Starting the day off should never be ugly. I woke up and didn’t want to get out of bed. I had an ugly cry. I didn’t turn on the tv, I did check my phone which I have sorta an addiction to. I’m a work in progress. So I checked my phone, and the silence of the room was so peaceful. I heard the cars on the busy street, but aside from that, I felt tears start to come down my face.
All these months I’ve invested into someone else; I neglected myself. I forgot myself; I lost myself.

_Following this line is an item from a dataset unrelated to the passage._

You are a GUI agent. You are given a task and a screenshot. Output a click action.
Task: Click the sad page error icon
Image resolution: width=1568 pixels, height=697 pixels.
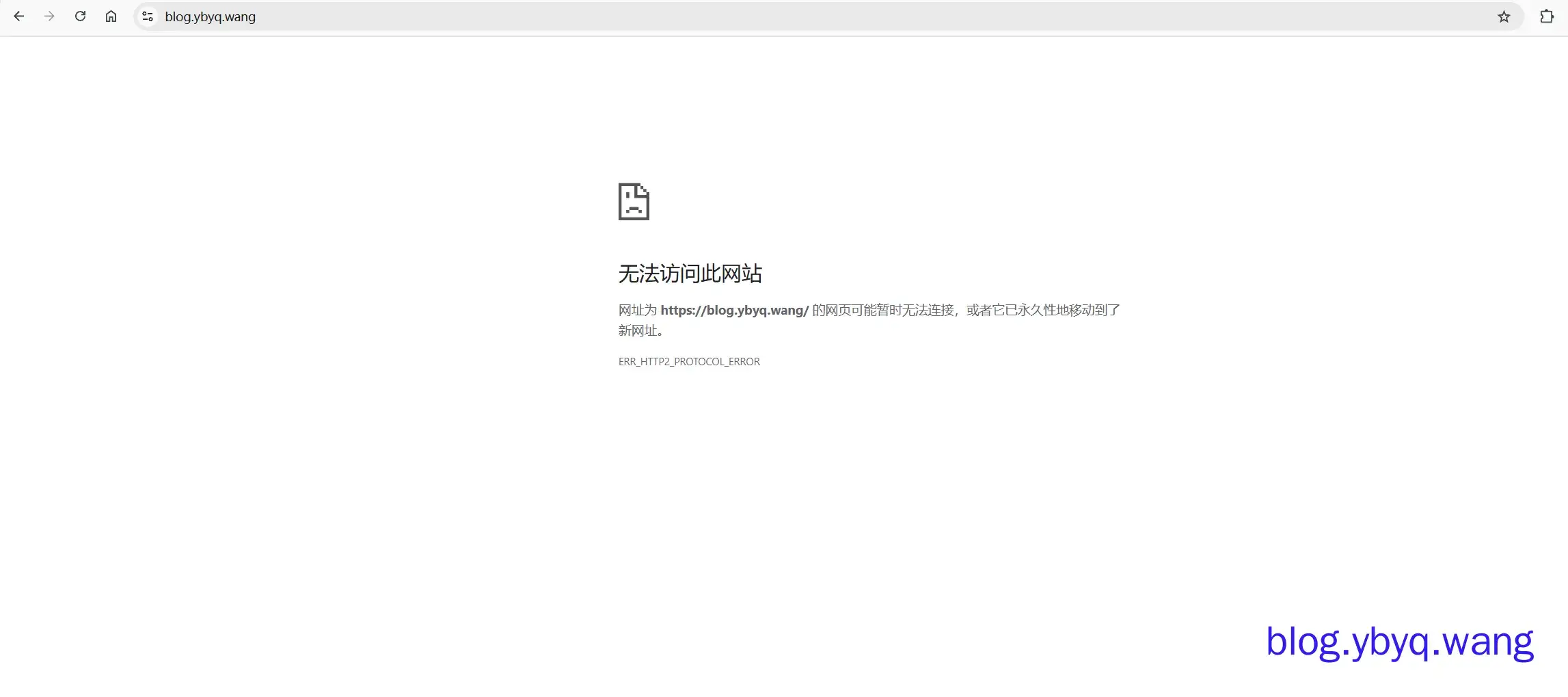(x=634, y=202)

When I went into this relationship, I was running away from demons and running away from a lifestyle that I knew was on the verge of destruction and path of danger. I never had time to stop and reflect or make room to love myself. So as these tears came pouring out.. I sat up in bed with my blanket covering me and I said outloud:
“It’s dark in here, it’s too busy out there, my mind can’t take all the electronic devices, the noise, the people, the faces. It’s safe here. Nobody can get me. I”m ok. I’m alone. Alone is where I belong. Alone is where I belong…and I repeated this and I wiped my face. I cried some more. Then I said outloud “It’s ugly inside, inside my head, inside my mind, there are voices, but they are thoughts. They are not real. Who created them? Why do they want to hurt me?” Then I started feeling as though I was tripping. I took a deep breath, and I said ” All of the destruction, the chaos, …. came from within me”. I couldn’t BELIEVE the sense of relief – that 10,0000lb weight, just came off of me. The next thing I did, was I said..outloud
“When I come out,in this world, I look for safety in others. All my life I’ve looked for safety, where no harm could get me. I now live in a prison where, smiles are forced, good days are few, and where when I let someone in, I either push them away, or I walk away.” ..

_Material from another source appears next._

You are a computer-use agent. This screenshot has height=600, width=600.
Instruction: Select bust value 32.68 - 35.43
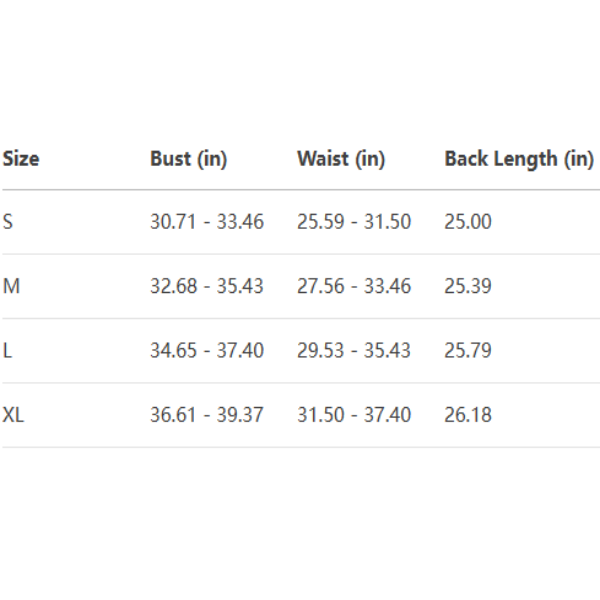click(207, 286)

As I type this, I don’t want to cry. My therapist told me yesterday that I’m in a state of Hypervigilance due to my PTSD.
She came to conclude this with a couple of questions about, social interaction, functioning around others etc;
Well, I’m always on edge. I’m always cautious. I don’t want to be hurt, so I try to love. But when I love, I hurt more and more and more. I don’t blame myself 100% for anything my ex or ex before him did. I only blame myself for the fear of being loved, and the fear, of them dying or me losing them. They don’t even know. They know I have PTSD, but they don’t know what living with it ..is like…………………………………………
Trigger; I’M GETTING WORKED UP: talking about this. I got this definition from Hyper..
In hypervigilance, there is a perpetual scanning of the environment to search for sights, sounds, people, behaviors, smells, or anything else that is reminiscent of threat or trauma. The individual is placed on high alert in order to be certain danger is not near. Hypervigilance can lead to a variety of obsessive behavior patterns, as well as producing difficulties with social interaction and relationships.
I always … get defensive about everything and everyone in my life. I can’t concentrate. if I take my medication, I’m too tired to think. It’s a no win. And everyday I just ….struggle to …BE.
Right now, I’m secluded from everybody. I don’t really even leave the house.
Yesterday when my ex wanted to see me, he offered to catch a bus 45 minutes away from me, because it’s been 3 weeks since I’ve seen him. I’ve been distant, I’ve been mean, I’ve been rude, I’ve ….. pushed him away. Because It’s ugly inside.
When I come, I do enough damage to the people around me. I don’t…intend to. God knows I don’t. (crying)
But this is all I know now. And no matter how much I’ve lied and tried…. Alone is where I belong.